Замок был сорван, по мнению В.Т. Федина, местными жителями. Ими же началось разграбление храма – стали исчезать иконы и другие предметы интерьера. По его словам, детдомовцев же, в первую очередь, интересовали чердак и крыша, куда они легко взбирались по пристенной кирпичной лестнице. «Ни железные решетки, ни доски, ни половые плиты, ни кресты с прихрамовых могил нам не были нужны. Вандализм внутри храма длился несколько месяцев». Детдомовцы прочно обосновались наверху, добрались до главного купола, который стал местом, «где можно было спокойно поиграть в карты. На спички, на порох, на скудное денежное достояние, на пайку хлеба. Затевали порой беготню по всему храму, кирпичные бои возле него, среди могил». Еще позже по подсказке кого-то из взрослых дети переключились на раскапывание склепов вокруг Преображенского храма.

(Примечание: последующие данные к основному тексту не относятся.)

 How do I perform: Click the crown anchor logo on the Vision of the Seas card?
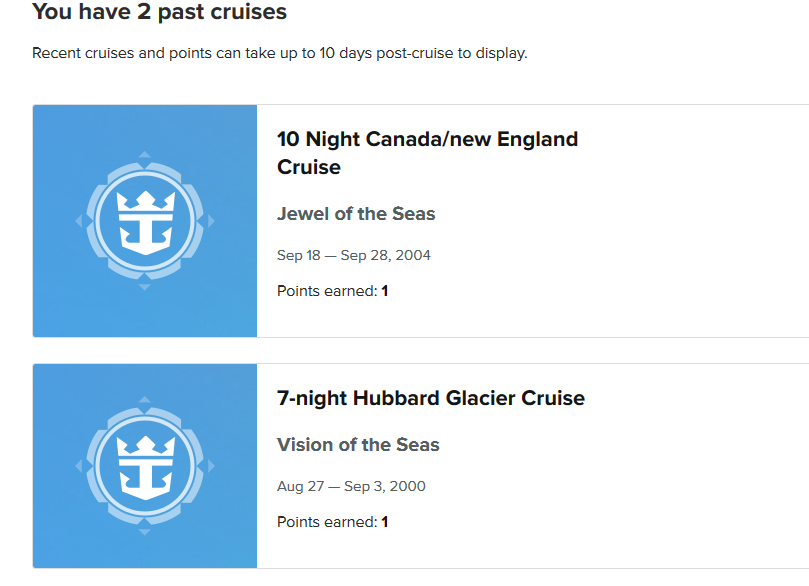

Вспоминая все это, Василий Тимофеевич пишет, что во взрослом возрасте он стал серьезно интересоваться этим местом и его богатой многовековой историей. Он стал искать информацию о князе Василько Ростовском, его супруге княгине Марии и основанном ей Спасо-Преображенском монастыре, главным храмом которого и был собор, где они так вели себя в детстве. В советское время почти невозможно было собрать информацию ни об указанных исторических деятелях, ни о самом Спасо-Преображенском Княгинином монастыре в Ростове. Собирая практически крохи, автор пишет, что он глубоко проникся историей «русской патриотки древности» и его обожгла мысль, что он с другими детдомовцами предавался описанным выше развлечениям в таком месте.
В ноябре 1941 года Федин на несколько дней приехал в Ростов из Рыбинска, где уже учился в авиационном техникуме. Это было последнее свидание 16-летнего юноши с родными стенами Яковлевской обители. Уходя из монастыря, Василий находился под впечатлением воспоминаний и особенно, как он пишет, от атмосферы и красоты Спасо-Преображенского собора, который он вновь посетил. «И тут совершенно неожиданно на малой высоте над монастырем, от стен которого я отошел всего метров на пятьдесят, со страшным грохотом пронеслась... явно на Ярославль тройка наших пикирующих бомбардировщиков Пе-2 с черными масляными подтеками на нижних крыльевых обшивках, тянущимися от моторов. Мимолетное это событие возвратило мысли, находящиеся еще в заоблачности красоты небесной, к тревожной реальности военного времени. Несомненно, самолеты тяжело возвращались на свой аэродром после бомбардировки немцев где-нибудь под Москвой...
Было ясно, что сохранивший свою белизну Яковлевский монастырь служил летчикам хорошим ориентиром по пути домой после выполнения боевого задания. Сейчас этот мимолетный эпизод, тот контраст тяжело возвращающихся самолетов с неизгладимым, только что ощутимым трепетным впечатлением от фресок храма Яковлевского монастыря, кажется чем-то очень знаменательным. Даже пустой монастырь, его стены и надхрамные купола с позолоченными православными крестами служили своему народу в тяжелой борьбе с врагом. Такими ориентирами, указывающими летчикам дорогу к дому, служили, я думаю, и многие другие <...> храмы и монастыри во время войны. Врагу они не служили, хорошо служили тем, кто знал их окрестности и то, куда вели от них дороги и тропы».
Таким образом, представленный выше краткий обзор воспоминаний выпускника Ростовского детского дома не только воскрешает яркие картины из жизни детдомовцев того времени и заполняет хотя бы отчасти лакуны в истории нашего монастыря в советский период, но и знакомит с жизнью их автора Василия Тимофеевича Федина – одного из миллионов наших соотечественников, сопричастных Великой Победе, 75-летие которой мы будем отмечать в наступающем году.
Использованная литература:
Федин Василий. Рядовой свидетель эпохи. – М.: «Правда» – Пресс, 2005.